TEXTO PROPORCIONADO:
::::::::

¿Quién de los vecinos criados en Getsemaní no conoce a Rosita Díaz de Paniagua? ¿Quién no la ha visto argumentar, proponer y ponerle los puntos sobre las íes a más de uno, sobre todo si viene a pontificar desde afuera? Su trayectoria intelectual, como gestora barrial y defensora de nuestras tradiciones es un ejemplo para todos. Pero también, hay que recordarlo, fue niña y adolescente aquí. Recorriendo las calles de Getsemaní nos descubre un montón de historias que no solo hablan de ella misma, sino de lo que somos y de nuestra herencia.
“Mi infancia en el barrio fue deliciosa. Yo me recorría Getsemaní y mi mamá se paraba en el balcón para esperar a que llegáramos. Íbamos donde los primos, donde las tías y regresábamos en la noche. Además, a esas horas jugábamos mucho, no había el temor de que a uno le pasara algo. En el barrio sucedía que las personas que nacíamos en la misma época éramos muy amigos y como una generación propia, la de uno. Es algo parecido a los kuagros de Palenque”, explica.

::::::::

MATERIAL DE ORIGEN:
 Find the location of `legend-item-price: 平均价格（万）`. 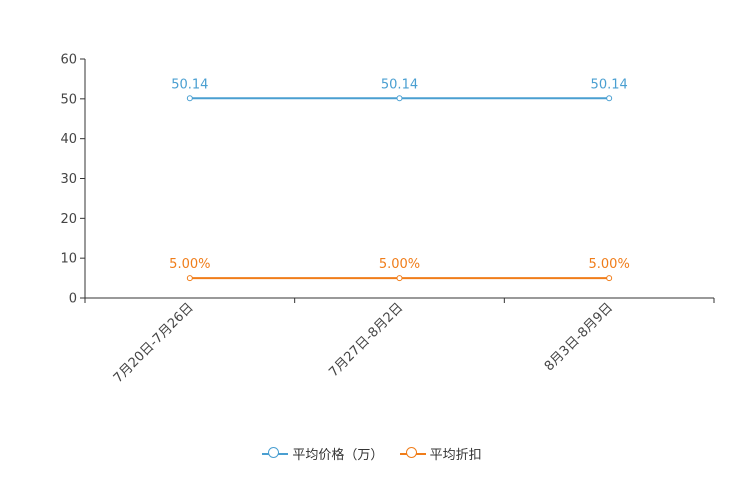

legend-item-price: 平均价格（万） is located at coordinates (322, 454).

::::::::

CONSIGNA: Prosigue el texto sobre la infancia de Rosita Díaz de Paniagua en Getsemaní a partir de su última frase. No hace falta consultar el material para resolver esto.

RESPUESTA:
“La ruta mía era salir de la Tripita y Media, donde quedaba mi casa, y llegar a la calle segunda de la Magdalena, donde unos familiares. Si allá me encontraba con mis amigas Anita u Hortencia, me sentaba a conversar con ellas en la mecedora o pretil. De ahí nos íbamos al Parque Centenario. Luego entraba en la calle de la Sierpe y de allí pasaba a la calle San Juan donde vivía mi tía Josefina. Luego pasaba a la calle Larga y nuevamente entraba por la calle San Antonio donde vivían otras amigas mías. Regresaba a la plaza de la Trinidad y ahí me sentaba a hablar porque ese siempre ha sido el sitio de la oralidad”.
“Si me alcanzaba el tiempo iba al Pedregal, donde mi tía Rosa, que era la matrona de la familia. Entraba por calle Lomba, regresaba por el Espíritu Santo, las Maravillas y entraba por la Pacoa para regresar a mi casa. Ese recorrido lo hacía después que estudiaba, tipo cuatro de la tarde”.
“En la casa de Delcy Noguera, otra de mis mejores amigas, había un traspatio de los que antes se llamaban los centros de manzana, donde jugábamos al béisbol. Aquí en la Matuna se jugaba béisbol con los vecinos de San Diego y era donde se formaban las peloteras. Soplaba una brisa tremenda y mi abuelita decía ‒Sopla brisa, sopla brisa que es tu tiempo‒ y los vestidos se nos levantaban”.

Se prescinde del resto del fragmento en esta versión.